As the WHO team traced contacts backward to Meliandou, they discovered other branches of the disease radiating out from the tiny village, across international lines. Two weeks earlier, on March 3, a thirty-seven-year-old woman named Sia Wanda Koniono had died after suffering symptoms identical to the others. Koniono had come from a village across the border in Sierra Leone. A second woman still in Sierra Leone, Koniono’s daughter, had also taken ill. An in-law, Kumba Yaya, had just died in a hospital there.7
Another woman, Finda Tamba, had left Guinea when she fell ill, to seek treatment at a hospital in Foya-Borma in neighboring Liberia. As in Guinea, Liberian medical officials had no idea what Ebola was and no idea how to protect themselves. Tamba died on March 20. Her sister, Tewa Joseph, soon became ill.8
Faced with mounting evidence that a hemorrhagic fever was burning in remote rural corners of three countries, the international medical community mobilized. MSF, often the first nongovernmental organization to land in a danger zone, deployed three emergency teams, one from neighboring Sierra Leone, one from Geneva, and one from Brussels. The first team arrived on-site on March 18. They began collecting blood samples from victims of the outbreak. They wrapped the samples in three layers of protective materials designed to absorb any spills. Those samples left Guinea through Conakry on March 21, in the cargo hold of an overnight Air France flight bound for Paris.
The samples then made their way to two labs, one at the Institut Pasteur in Paris, and one in Lyon that could also test for hemorrhagic fever.
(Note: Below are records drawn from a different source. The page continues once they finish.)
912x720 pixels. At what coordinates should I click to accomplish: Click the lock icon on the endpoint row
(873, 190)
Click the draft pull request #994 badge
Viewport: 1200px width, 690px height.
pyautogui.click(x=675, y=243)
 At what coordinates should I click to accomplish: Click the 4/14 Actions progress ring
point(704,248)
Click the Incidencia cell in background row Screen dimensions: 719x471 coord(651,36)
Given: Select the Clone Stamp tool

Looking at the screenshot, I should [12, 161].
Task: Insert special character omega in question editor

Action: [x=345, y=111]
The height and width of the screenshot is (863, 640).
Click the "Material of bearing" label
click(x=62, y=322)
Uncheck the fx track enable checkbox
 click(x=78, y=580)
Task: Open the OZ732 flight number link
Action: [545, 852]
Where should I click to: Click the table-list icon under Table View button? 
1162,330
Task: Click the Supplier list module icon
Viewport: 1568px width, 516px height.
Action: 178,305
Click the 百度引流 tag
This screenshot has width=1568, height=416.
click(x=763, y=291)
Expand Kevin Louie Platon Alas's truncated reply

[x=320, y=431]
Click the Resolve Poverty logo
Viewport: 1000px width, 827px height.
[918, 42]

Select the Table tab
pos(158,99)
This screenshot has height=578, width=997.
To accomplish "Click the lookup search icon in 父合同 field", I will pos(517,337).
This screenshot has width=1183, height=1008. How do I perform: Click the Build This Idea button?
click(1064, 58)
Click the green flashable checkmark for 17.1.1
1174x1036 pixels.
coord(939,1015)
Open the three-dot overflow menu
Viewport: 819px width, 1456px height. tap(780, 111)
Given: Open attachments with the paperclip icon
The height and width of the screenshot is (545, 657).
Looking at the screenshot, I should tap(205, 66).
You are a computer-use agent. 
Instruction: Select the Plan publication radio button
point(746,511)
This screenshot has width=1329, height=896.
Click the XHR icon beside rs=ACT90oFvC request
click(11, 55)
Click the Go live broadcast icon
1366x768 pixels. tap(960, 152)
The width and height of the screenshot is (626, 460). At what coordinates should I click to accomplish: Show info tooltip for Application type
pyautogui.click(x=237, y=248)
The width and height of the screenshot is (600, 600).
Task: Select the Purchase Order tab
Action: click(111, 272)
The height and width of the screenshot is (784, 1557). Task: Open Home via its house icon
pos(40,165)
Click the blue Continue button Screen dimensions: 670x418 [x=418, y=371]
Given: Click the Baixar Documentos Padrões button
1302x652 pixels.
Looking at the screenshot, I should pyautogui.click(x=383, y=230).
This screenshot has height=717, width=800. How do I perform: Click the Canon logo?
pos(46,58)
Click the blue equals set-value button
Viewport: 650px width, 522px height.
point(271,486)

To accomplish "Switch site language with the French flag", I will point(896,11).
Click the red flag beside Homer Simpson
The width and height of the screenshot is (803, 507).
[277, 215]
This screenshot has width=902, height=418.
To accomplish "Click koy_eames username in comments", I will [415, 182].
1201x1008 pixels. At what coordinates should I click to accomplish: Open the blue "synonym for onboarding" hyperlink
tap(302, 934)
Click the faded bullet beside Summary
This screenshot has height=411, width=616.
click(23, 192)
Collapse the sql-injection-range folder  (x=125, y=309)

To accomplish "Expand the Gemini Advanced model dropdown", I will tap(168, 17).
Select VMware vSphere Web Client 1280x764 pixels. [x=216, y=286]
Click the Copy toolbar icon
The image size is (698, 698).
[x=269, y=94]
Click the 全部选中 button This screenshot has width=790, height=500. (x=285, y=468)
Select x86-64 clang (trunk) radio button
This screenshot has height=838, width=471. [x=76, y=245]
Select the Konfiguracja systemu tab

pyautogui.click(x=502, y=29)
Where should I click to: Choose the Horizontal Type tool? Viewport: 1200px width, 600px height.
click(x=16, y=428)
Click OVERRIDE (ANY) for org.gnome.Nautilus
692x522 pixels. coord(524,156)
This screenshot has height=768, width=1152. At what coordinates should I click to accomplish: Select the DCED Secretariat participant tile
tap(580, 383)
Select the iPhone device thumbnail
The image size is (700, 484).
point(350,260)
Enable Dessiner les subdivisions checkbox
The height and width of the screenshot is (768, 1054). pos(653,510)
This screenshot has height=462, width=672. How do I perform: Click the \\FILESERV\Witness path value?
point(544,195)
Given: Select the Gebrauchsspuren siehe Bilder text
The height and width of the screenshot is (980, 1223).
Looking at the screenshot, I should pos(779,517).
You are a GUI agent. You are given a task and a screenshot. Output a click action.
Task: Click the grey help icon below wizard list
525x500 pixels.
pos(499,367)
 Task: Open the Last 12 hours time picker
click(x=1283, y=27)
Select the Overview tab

Formenty called the lab in Lyon to ask them to test the samples for Ebola.9
The following morning, Sylvain Baize, an infectious disease expert at the Institut Pasteur, had identified a virus family called filoviruses in the samples, though he could not be certain exactly what species of virus was present. He alerted the World Health Organization, then went back into the lab. By that evening, he had found evidence of Ebola.10 Hours later, on March 22, 2014, nearly four months after Emile had died, WHO officially declared it had confirmed the presence of Ebola in Guinea. They did not warn of potential cases that had yet to be confirmed in Liberia or Sierra Leone; it would be months before they confirmed those countries were infected.
The first situational report issued by WHO, three days later, showed just how quickly the virus had spread: it showed eighty-six total cases of Ebola in Guinea and fifty-nine deaths.
By the time the world knew that the flame spreading across the Forest Region was Ebola, eight villages and cities were on fire. And while earlier outbreaks quickly ebbed for lack of new hosts, this epidemic was about to find new fuel. A few days earlier, the same day the Ebola-tainted blood left Conakry for Paris, a trader who made his living exchanging goods in the Forest Region arrived in Conakry.11 He was not feeling well; he had a fever.